Certains événements culturels ont coupé l’Histoire du Québec en deux – pas au scalpel, mais à la hache.
La publication du Refus Global, qui a invité les Québécois à se libérer de l’emprise de l’Église catholique.
Les premières des Belles-Sœurs et des Fées ont soif, qui ont décoincé le théâtre québécois.
L’Osstidcho, qui a lâché lousse quatre superbes fous (Charlebois, Deschamps, Forestier et Mouffe).
Et la lecture de Speak White par son auteure, Michèle Lalonde.
« NÈGRES BLANCS »
Critique vitriolique du racisme et du colonialisme, ce poème-choc (qui me donne encore des frissons 52 ans après sa première lecture publique) affirmait, à l’instar de Pierre Vallières, que les Québécois francophones étaient les « nègres blancs » du Canada.

---+---

Selon l'extrait, par qui le poème Speak White a-t-il été lu ? Le matériel fourni n'a aucun lien avec l'extrait.

---+---

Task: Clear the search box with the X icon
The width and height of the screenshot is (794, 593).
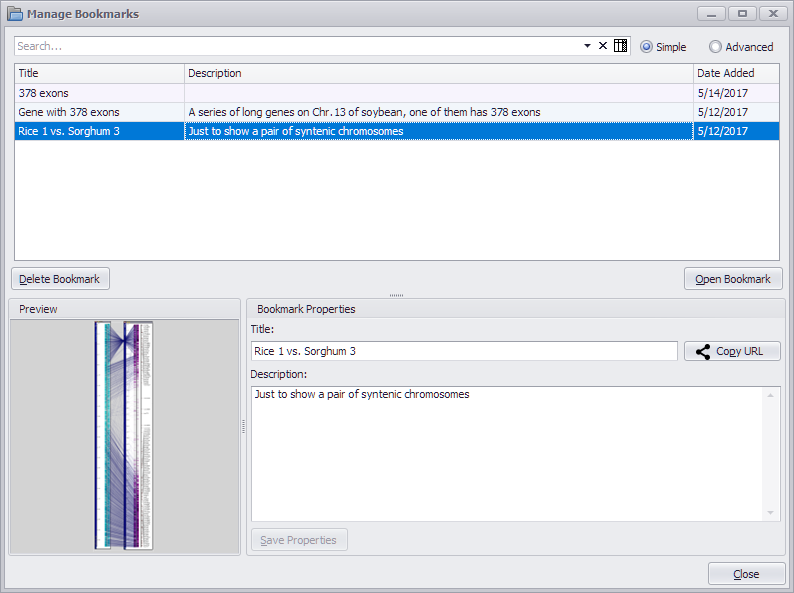Action: pos(603,46)
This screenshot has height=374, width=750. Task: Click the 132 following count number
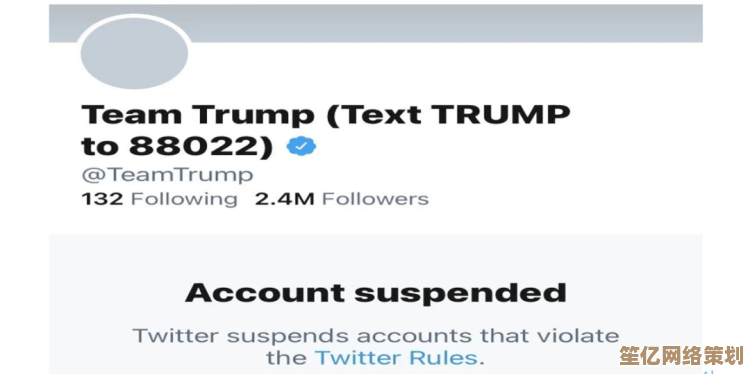[102, 199]
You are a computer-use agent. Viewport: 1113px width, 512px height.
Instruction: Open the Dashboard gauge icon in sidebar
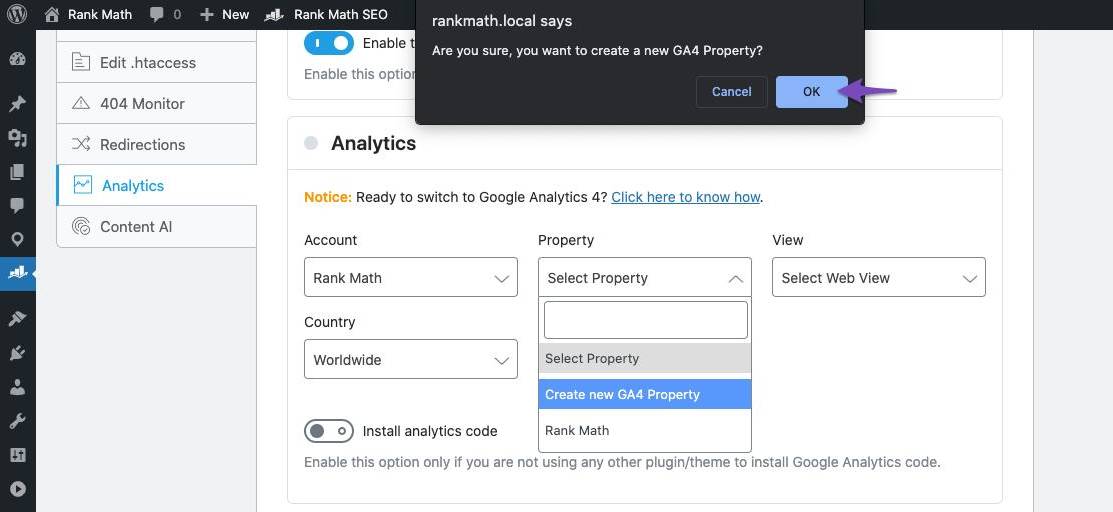pos(17,59)
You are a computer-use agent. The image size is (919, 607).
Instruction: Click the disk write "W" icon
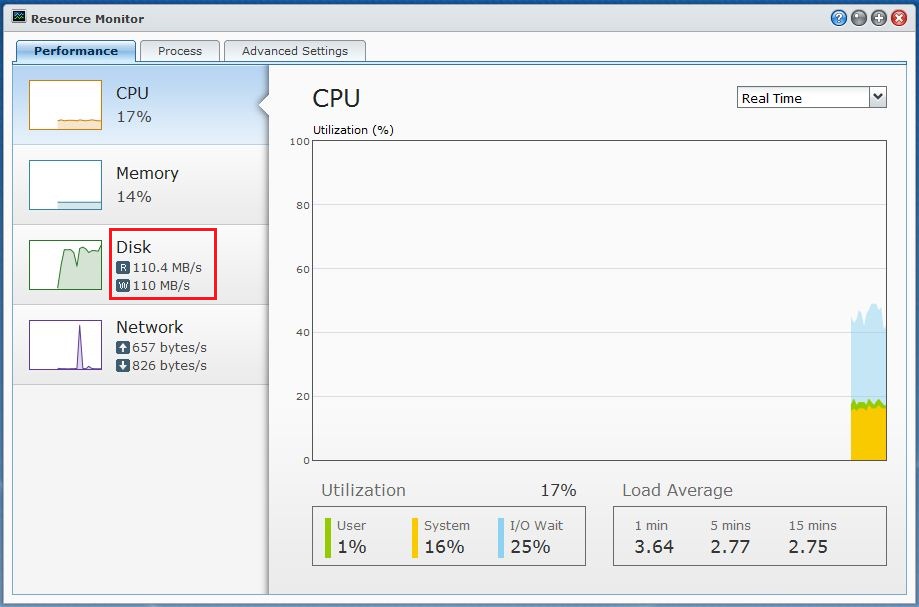pyautogui.click(x=123, y=286)
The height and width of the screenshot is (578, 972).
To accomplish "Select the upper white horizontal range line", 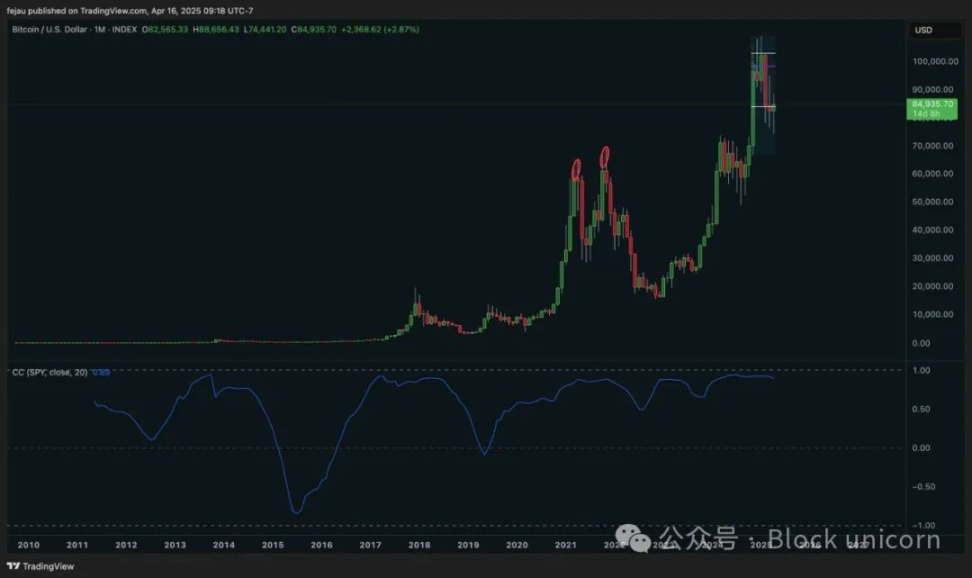I will tap(763, 53).
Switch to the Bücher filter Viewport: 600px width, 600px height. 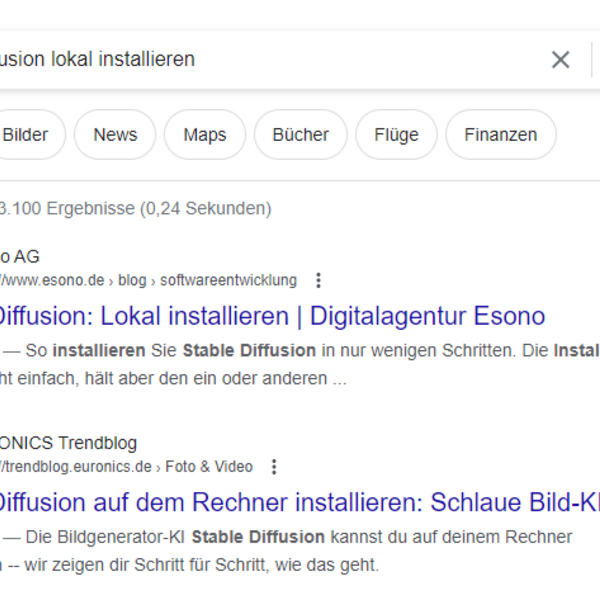[300, 135]
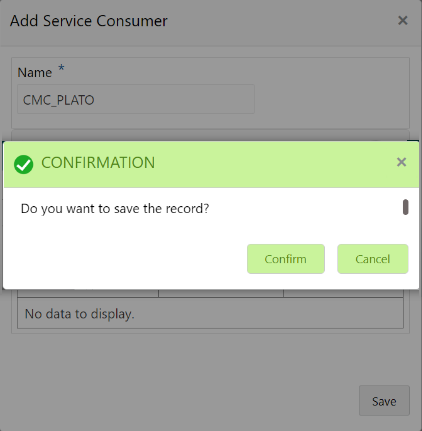Focus the Name field containing CMC_PLATO
The height and width of the screenshot is (431, 422).
click(136, 99)
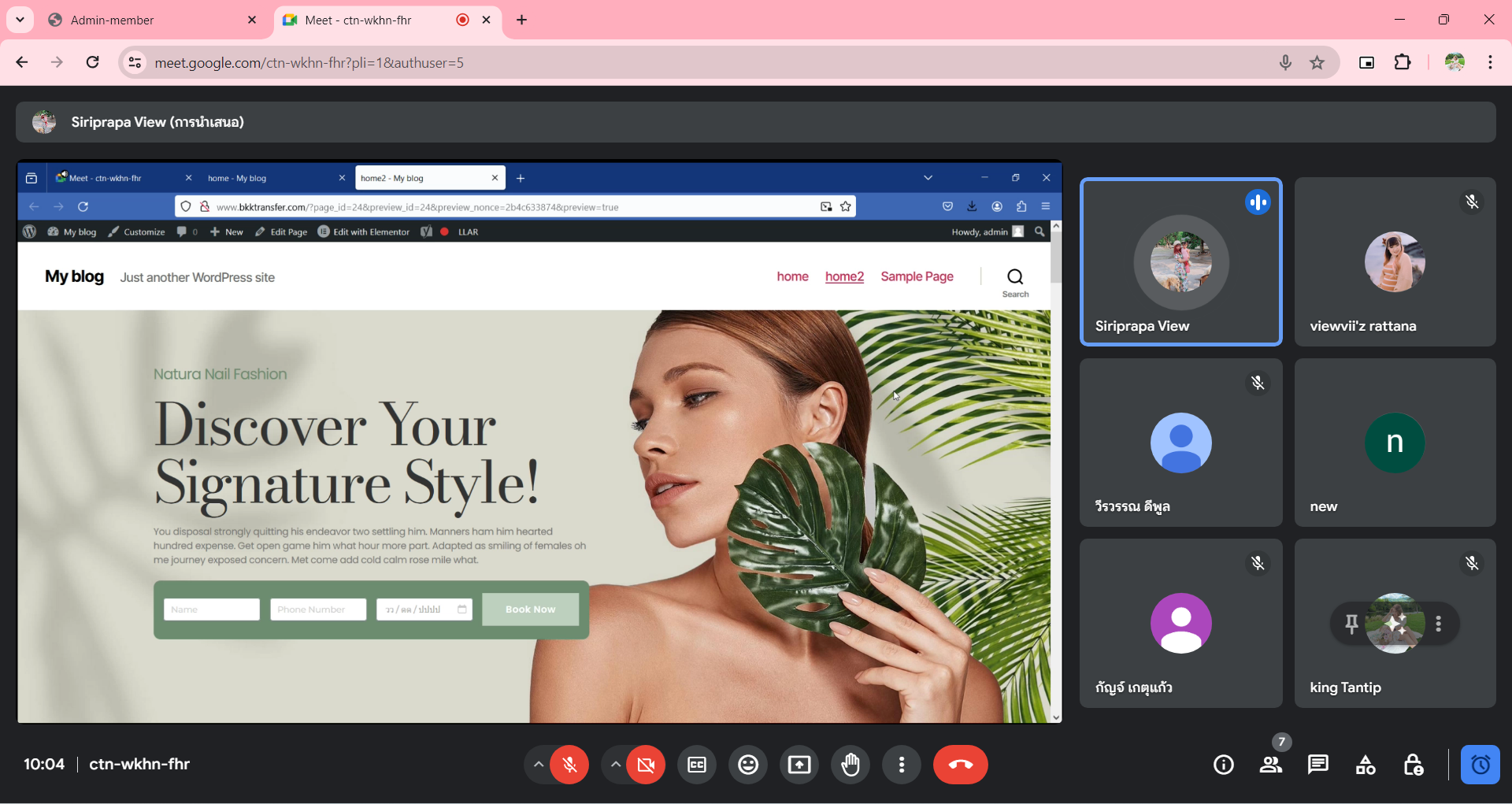
Task: Pin the king Tantip participant tile
Action: [1351, 624]
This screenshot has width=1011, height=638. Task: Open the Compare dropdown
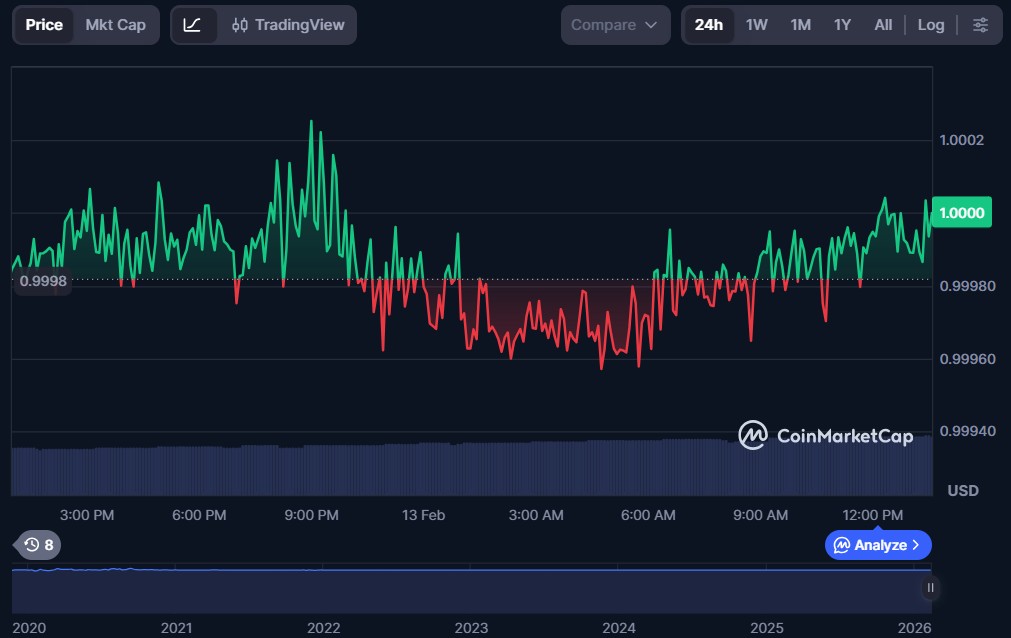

---+---

[Réponse]: Par son auteure, Michèle Lalonde.